At this point if you run “mysql 127.0.0.1” on your laptop, the connection would be forwarded from your localhost to 10.0.1.1 through the encrypted connection to 1.2.3.4. Running something like “netstat -anp | grep 3306” will reveal that the listener is listening on the loopback interface (127.0.0.1) only.

If you wanted to allow any host on your LAN to connect to your laptop on port 3306, and have it be forwarded, we have to tweak the syntax slightly. First, we have to change the “-L 3306:10.0.1.1:3306” to “-L 0.0.0.0:3306:10.0.1.1:3306” and add the “-g” option to the ssh command. The “-g” option allows remote hosts to connect to local forwarded ports.

Dynamic Forwarded Ports

Locally forwarded ports are cool and all, but they only allow you to forward to a single static destination. Sometimes you might want a tunnel that can go to multiple places. OpenSSH supports this as well.

Imagine the following scenario: You’re on a public wifi and want to browse the Internet, but don’t want other people to be able to monitor your traffic. Let’s also assume we have an EC2 node with OpenSSH running at 1.2.3.4.

Execute the following command on your laptop: ssh -N -f -T -C -D 9999 user@1.2.3.4

Let’s break down this command. The “-N”, “-f”, “-T” and “-C” options were covered above. The only new option is the “-D 9999” option. This option tells the ssh client to create a SOCKS5 proxy on the specified port (9999 in this example). Now if you go into your browser’s proxy settings and configure your browser to use a SOCKS5 proxy on 127.0.0.1:9999, all your web traffic will first go through the encrypted channel to 1.2.3.4, and from there go to the Internet.

If you want the SOCKS5 proxy to listen on a different interface, you can change the “-D 9999” option to “-D 0.0.0.0:9999” and add the “-g” option to the ssh command. This is VERY dangerous as it allows anyone to potentially abuse your proxy server, and should only be done when you have a good reason to do so.

Remote Forwarded Posts

Not only can SSHforward ports out through a tunnel to a remote host, it can also configure the server to open a port and forward traffic back to the client. This could be useful for bypassing NAT. Say you want to show a friend a new website you’ve created, but it’s only available on your laptop (on port 8888), which is behind a NAT device you don’t control. Let’s also assume you have an EC2 server set up running OpenSSH with the IP address 1.2.3.4.

• [Dataset]
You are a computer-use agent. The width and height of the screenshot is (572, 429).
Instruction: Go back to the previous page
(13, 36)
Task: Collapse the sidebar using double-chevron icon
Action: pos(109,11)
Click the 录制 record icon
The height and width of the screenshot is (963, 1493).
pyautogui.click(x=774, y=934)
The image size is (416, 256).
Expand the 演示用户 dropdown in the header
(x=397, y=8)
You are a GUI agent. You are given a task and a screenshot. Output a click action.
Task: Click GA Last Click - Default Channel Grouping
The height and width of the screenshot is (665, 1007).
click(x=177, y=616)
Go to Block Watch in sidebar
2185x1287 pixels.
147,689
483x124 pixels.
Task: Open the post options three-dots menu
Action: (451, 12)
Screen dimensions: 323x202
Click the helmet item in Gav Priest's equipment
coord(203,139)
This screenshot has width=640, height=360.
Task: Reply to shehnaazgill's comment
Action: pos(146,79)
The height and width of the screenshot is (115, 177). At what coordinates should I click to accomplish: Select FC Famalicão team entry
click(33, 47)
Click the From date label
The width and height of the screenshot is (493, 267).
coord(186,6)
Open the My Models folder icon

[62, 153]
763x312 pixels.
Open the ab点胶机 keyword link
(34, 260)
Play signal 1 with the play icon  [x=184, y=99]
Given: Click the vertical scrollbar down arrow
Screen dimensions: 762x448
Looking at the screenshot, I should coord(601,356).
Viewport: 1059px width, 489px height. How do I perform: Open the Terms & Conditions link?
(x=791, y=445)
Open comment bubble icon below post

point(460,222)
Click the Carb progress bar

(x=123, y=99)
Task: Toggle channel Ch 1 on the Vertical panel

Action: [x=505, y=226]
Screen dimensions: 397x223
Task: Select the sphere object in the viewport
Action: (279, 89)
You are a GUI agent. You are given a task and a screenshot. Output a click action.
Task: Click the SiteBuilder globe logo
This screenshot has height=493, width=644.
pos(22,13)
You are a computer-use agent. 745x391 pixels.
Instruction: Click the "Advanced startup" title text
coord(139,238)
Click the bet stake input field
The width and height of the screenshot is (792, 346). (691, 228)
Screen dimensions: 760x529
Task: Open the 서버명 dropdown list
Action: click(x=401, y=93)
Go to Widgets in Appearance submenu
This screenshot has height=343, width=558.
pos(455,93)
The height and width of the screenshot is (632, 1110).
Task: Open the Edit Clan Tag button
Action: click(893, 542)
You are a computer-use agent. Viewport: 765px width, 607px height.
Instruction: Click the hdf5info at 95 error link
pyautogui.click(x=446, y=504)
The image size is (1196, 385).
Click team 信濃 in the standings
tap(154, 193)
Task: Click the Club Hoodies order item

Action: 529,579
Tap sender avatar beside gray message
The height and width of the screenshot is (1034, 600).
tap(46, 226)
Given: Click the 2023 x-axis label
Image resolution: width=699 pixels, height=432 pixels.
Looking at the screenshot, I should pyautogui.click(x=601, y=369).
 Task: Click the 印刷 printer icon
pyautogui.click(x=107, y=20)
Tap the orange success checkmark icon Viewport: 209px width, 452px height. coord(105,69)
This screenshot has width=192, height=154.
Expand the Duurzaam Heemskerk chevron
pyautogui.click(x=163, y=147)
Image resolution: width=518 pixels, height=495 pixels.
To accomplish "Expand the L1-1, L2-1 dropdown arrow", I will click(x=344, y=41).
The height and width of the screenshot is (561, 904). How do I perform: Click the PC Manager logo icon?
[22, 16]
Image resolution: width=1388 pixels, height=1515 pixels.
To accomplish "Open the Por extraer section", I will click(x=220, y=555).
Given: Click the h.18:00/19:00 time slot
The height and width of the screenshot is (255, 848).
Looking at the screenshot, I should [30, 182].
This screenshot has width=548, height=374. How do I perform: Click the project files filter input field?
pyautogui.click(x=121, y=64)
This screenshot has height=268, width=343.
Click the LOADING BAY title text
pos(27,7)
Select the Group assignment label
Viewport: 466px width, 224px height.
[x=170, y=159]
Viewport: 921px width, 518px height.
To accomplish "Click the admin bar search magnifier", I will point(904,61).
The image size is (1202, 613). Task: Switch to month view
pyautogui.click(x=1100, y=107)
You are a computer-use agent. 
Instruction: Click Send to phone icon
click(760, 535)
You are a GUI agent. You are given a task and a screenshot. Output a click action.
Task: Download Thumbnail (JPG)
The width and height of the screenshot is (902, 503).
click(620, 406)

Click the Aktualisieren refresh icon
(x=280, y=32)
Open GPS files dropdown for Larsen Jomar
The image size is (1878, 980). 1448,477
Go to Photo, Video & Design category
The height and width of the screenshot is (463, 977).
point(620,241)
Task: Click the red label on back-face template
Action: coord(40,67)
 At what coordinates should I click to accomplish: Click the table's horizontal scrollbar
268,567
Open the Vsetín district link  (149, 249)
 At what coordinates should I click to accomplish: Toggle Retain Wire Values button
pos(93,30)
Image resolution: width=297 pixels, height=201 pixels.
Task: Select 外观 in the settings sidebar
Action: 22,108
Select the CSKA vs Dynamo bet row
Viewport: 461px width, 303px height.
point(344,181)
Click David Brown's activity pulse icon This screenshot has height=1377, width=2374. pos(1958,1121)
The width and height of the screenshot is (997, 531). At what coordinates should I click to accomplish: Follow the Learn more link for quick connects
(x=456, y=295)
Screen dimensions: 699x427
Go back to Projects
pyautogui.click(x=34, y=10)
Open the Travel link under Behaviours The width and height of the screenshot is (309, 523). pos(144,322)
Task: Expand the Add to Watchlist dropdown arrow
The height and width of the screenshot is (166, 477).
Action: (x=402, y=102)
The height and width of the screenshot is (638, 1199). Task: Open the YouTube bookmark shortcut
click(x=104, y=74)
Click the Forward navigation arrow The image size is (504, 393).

• [Exercise set]
1. In the SSH forwarding text, what does the "-D 9999" option tell the ssh client to do?
2. Print the part of the SSH forwarding text between "If you want the" and "IP address 1.2.3.4.", inclusive.
3. Based on the SSH forwarding text, is each statement true or false? Answer yes or no, and quote the words that decide it. (a) The "-g" option allows remote hosts to connect to local forwarded ports. (b) Locally forwarded ports can send traffic to several different destinations. (c) The website on the laptop is available on port 8080.

• [Solutions below]
1. It tells the ssh client to create a SOCKS5 proxy on port 9999.

2.
If you want the SOCKS5 proxy to listen on a different interface, you can change the “-D 9999” option to “-D 0.0.0.0:9999” and add the “-g” option to the ssh command. This is VERY dangerous as it allows anyone to potentially abuse your proxy server, and should only be done when you have a good reason to do so.

Remote Forwarded Posts

Not only can SSHforward ports out through a tunnel to a remote host, it can also configure the server to open a port and forward traffic back to the client. This could be useful for bypassing NAT. Say you want to show a friend a new website you’ve created, but it’s only available on your laptop (on port 8888), which is behind a NAT device you don’t control. Let’s also assume you have an EC2 server set up running OpenSSH with the IP address 1.2.3.4.

3.
(a) Yes: "The “-g” option allows remote hosts to connect to local forwarded ports."
(b) No: "they only allow you to forward to a single static destination."
(c) No: "it’s only available on your laptop (on port 8888)"